**Supplied text**
[glas, glahs]
Glass, Carter, 1858-1946, American politician, U.S. Secretary of the Treasury (1918-20), U.S. Senator from Virginia (1920-46), b. Lynchburg, Va. He learned the printer's trade and became owner of the Lynchburg Daily News and Daily Advance. Glass became prominent in local politics, then served (1902-18) in the House of Representatives. As chairman of the House Committee on Banking and Currency, he was active in the framing of the Federal Reserve System. In 1918 he became Secretary of the Treasury under President Wilson, but in 1920 he resigned to become Senator from Virginia by appointment. Elected Senator for the balance of the term, he was reelected four times, serving until his death. He violently opposed President Franklin Delano Roosevelt's monetary and New Deal policies, but supported Roosevelt's foreign policy.

See biography by R. Smith and N. Beasely (1939, repr. 1972).

Glass, Montague Marsden, 1877-1934, American humorist and playwright, b. England, educated at the College of the City of New York and at New York Univ. He won fame for his humorous delineations of American Jewish life and character, especially in the "cloak and suit trade." Potash and Perlmutter (1910) and Abe and Mawruss (1911) were both successful as magazine stories and later as plays.
Glass, Philip, 1937-, American composer, b. Baltimore. Considered one of the most innovative of contemporary composers, he was a significant figure in the development of minimalism in music. Glass attended the Juilliard School of Music (M.A., 1962) and studied (1964-66) with Nadia Boulanger in Paris. There he also met Indian musicians Ravi Shankar and Alla Rakha, whose music was to influence his own compositions strongly. In 1968 he formed the Philip Glass Ensemble, a small group that employs electronically amplified instruments. During the 1970s he became known for music that blended standard notation and tonality with electronics. These lengthy and highly rhythmic compositions employ a number of phrases that are repeated and slowly modified during the music's course. The purest form of this style is represented in the four-hour-long Music in 12 Parts (1971-74).

**Supplied data**
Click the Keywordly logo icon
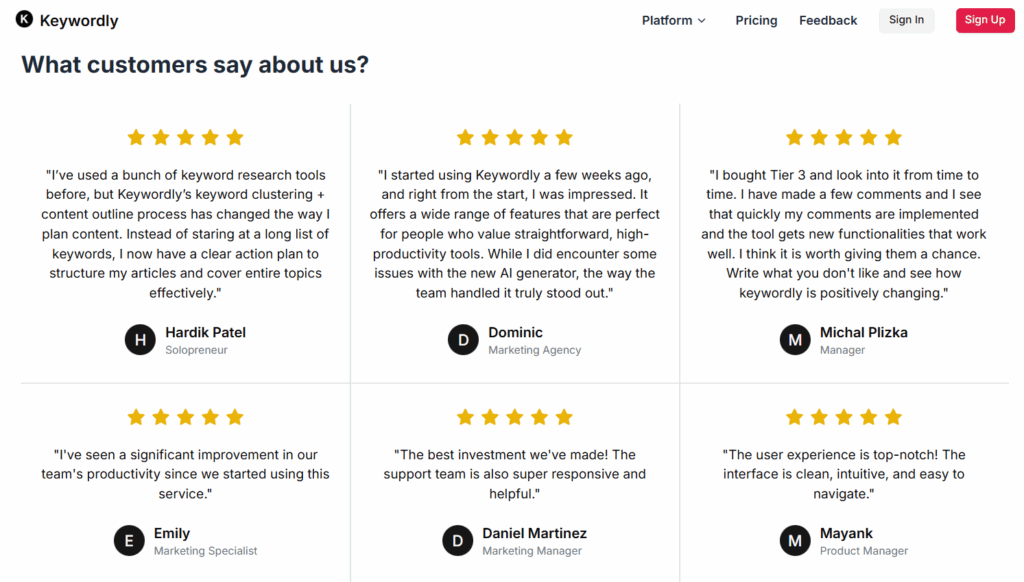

**Problems to solve**
1. In the entries on people named Glass, what year did Philip Glass form the Philip Glass Ensemble?
2. From the entries on people named Glass, repeat the passage starting at "[glas, glahs]" and ending at "Roosevelt's foreign policy.".
3. Translate this sentence from the entries on people named Glass into Spanish: "In 1968 he formed the Philip Glass Ensemble, a small group that employs electronically amplified instruments."

**Results by task**
1. 1968

2.
[glas, glahs]
Glass, Carter, 1858-1946, American politician, U.S. Secretary of the Treasury (1918-20), U.S. Senator from Virginia (1920-46), b. Lynchburg, Va. He learned the printer's trade and became owner of the Lynchburg Daily News and Daily Advance. Glass became prominent in local politics, then served (1902-18) in the House of Representatives. As chairman of the House Committee on Banking and Currency, he was active in the framing of the Federal Reserve System. In 1918 he became Secretary of the Treasury under President Wilson, but in 1920 he resigned to become Senator from Virginia by appointment. Elected Senator for the balance of the term, he was reelected four times, serving until his death. He violently opposed President Franklin Delano Roosevelt's monetary and New Deal policies, but supported Roosevelt's foreign policy.

3. En 1968 formó el Philip Glass Ensemble, un pequeño grupo que emplea instrumentos amplificados electrónicamente.